No-Excuses, 12 Minute Jump Rope HIIT Workout.

Outside of CrossFit gyms and PE class, it’s been rare to see anyone picking up a jump rope for a workout in the last few years, which is a real shame. Not only is jumping rope a great way to get your heart rate up and work up a sweat, but it’s also one of the most inexpensive and portable fitness tools ever. it’s high time for jumping rope to make a serious comeback, both in the gym and in your personal fitness toolbox! This jump rope workout will only take you 12 minutes, which means you can do it no matter how busy you are. Throw a rope in your gym bag or suitcase so you can take your workout to the park, the crowded gym, or even on vacation.

The key to this workout is to really go all out during each 30-second interval. You should be working close to max capacity during each work period to get all you can out of the workout. You will need an interval timer and a jump rope for this workout. Set your timer for 18 intervals of 30- seconds, with 10-seconds rests between each one. You guessed it: you will rest on the 10-second intervals and work as hard as you can on the 30-second ones. Go through the following exercise as a circuit, performing three rounds total.

(a) Push-up with a double knee tap:-
Do a full push-up, then at the top of the push-up position, bring one knee towards your elbow on the same side followed by your other knees on the opposite side followed by your other knees on the opposite side. That’s one rep. Repeat for the full interval.

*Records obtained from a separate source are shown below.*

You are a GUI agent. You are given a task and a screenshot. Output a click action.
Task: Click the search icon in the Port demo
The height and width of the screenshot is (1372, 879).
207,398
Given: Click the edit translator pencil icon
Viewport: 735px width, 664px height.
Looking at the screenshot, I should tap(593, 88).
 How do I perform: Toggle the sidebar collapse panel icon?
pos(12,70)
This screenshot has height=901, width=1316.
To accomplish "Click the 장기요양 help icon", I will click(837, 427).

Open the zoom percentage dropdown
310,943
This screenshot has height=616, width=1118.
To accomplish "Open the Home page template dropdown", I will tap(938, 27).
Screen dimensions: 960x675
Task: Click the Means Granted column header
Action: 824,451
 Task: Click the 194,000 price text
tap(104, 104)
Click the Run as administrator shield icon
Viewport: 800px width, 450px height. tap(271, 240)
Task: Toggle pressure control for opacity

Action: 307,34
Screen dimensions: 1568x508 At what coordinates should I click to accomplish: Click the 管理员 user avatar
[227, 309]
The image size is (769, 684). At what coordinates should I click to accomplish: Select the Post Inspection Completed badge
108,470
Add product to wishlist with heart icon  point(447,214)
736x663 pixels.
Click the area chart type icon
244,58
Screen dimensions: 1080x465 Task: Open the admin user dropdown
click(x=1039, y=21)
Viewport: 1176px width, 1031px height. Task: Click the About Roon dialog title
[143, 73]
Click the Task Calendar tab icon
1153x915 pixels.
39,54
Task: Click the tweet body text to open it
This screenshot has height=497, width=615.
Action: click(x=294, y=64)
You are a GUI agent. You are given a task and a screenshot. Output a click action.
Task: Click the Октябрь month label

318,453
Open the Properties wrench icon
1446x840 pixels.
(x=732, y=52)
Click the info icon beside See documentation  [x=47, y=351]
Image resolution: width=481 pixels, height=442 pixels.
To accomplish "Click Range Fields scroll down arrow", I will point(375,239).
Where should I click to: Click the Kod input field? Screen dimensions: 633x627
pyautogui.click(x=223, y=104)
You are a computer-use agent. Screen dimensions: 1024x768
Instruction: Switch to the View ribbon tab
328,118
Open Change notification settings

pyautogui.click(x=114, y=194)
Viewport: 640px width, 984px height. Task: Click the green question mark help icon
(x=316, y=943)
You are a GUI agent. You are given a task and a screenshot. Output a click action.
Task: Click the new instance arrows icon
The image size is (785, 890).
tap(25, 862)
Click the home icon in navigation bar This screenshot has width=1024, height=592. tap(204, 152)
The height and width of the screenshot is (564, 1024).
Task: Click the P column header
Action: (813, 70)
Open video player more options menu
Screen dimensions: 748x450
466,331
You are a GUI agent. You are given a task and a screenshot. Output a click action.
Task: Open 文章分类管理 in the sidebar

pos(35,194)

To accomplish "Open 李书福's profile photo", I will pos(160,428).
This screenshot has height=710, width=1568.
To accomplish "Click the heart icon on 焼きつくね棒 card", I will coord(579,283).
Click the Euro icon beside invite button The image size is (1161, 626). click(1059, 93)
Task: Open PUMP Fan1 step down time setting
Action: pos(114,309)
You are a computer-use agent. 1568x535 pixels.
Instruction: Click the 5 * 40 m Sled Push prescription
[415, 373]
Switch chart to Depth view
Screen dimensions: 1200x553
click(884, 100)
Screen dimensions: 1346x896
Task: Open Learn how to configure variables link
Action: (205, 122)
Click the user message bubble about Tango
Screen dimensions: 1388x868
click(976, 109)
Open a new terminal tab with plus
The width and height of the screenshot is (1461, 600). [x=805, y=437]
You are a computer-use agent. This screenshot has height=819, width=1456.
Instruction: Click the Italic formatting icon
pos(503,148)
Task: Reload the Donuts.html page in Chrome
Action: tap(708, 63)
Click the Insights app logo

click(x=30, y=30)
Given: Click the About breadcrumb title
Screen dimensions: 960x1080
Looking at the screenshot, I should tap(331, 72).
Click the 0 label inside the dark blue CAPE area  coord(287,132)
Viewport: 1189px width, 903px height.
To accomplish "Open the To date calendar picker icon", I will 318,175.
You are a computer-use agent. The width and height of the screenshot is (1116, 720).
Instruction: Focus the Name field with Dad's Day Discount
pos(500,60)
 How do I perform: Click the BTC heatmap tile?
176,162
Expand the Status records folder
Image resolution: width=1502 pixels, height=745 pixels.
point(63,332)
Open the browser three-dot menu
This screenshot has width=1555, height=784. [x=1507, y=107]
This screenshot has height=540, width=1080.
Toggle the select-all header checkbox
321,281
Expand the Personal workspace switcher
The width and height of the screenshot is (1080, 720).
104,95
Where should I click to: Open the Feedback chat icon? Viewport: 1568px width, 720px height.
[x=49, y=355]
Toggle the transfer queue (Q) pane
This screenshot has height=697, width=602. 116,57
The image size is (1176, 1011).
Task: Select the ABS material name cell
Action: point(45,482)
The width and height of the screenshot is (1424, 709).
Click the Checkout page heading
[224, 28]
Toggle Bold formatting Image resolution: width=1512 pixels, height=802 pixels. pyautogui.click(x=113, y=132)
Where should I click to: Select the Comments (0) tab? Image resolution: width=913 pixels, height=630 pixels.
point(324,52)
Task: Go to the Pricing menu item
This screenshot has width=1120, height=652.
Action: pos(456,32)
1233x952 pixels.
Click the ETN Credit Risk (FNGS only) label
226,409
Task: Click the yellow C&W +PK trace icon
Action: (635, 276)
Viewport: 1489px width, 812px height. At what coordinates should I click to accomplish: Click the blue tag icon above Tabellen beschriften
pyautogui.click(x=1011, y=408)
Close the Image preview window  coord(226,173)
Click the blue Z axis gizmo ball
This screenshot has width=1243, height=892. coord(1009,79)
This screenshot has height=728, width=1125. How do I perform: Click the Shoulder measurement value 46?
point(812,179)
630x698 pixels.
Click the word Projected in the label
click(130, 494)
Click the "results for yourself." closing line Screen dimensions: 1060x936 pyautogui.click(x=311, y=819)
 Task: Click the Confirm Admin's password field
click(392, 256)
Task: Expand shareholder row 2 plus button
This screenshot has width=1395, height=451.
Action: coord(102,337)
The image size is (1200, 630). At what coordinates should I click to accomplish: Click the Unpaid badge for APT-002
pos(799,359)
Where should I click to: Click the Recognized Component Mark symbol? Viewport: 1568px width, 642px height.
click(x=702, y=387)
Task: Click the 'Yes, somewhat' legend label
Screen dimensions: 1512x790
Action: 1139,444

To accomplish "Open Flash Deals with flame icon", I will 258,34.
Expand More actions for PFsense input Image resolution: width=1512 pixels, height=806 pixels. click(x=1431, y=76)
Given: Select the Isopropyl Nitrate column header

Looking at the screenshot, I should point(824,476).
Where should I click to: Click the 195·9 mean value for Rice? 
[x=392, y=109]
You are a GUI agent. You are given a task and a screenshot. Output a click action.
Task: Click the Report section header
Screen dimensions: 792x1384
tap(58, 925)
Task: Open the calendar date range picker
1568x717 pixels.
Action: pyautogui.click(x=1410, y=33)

(b) Jump Lunge Squat Combo:-
This is a great lower body plyometric exercise that ties two exercises together in one killer combo move. Start with one jump lunge on each side, then follow with a low squat jump. This counts as a single rep. Do as many reps as you can before time runs out.

(c) Mountain climber:-
No jump rope on this exercise, just a good old-fashioned core burner. Make sure you keep your shoulders directly over your hands and core tight as you do these. Pull your knees up high on each rep, and aim for speed!

(d) Front side jump Rope Combo:-
This jump rope variation tests your coordination while getting your heart rate up. Swing the rope under once as you jump one foot in front of you while the other goes behind you. On the next swing, switch the position of your feet so the opposite foot is in front. Next, land with both feet together in a regular jump rope stance, then finally jump both feet wide in a slight straddle position before starting the sequence over again: Right foot forward, left foot forward, feet together, feet apart.

(e) Double Under:-
When doing double under, keep your arms close to your side and avoid splaying your elbows out. Aim for just a slight bend in your knees on the jump-no need to do a full tuck jump-so you can keep your double-under rhythm for the full interval. If you can not do double under, just do regular single-under jumps, and keep practicing!

(f) High Knees With A Jump Rope:-
This exercise is just like a regular high knee jog, except you will be jumping rope simultaneously. Focus on driving your knees as high as possible and going as fast as you can during this exercise. It should feel like a sprint!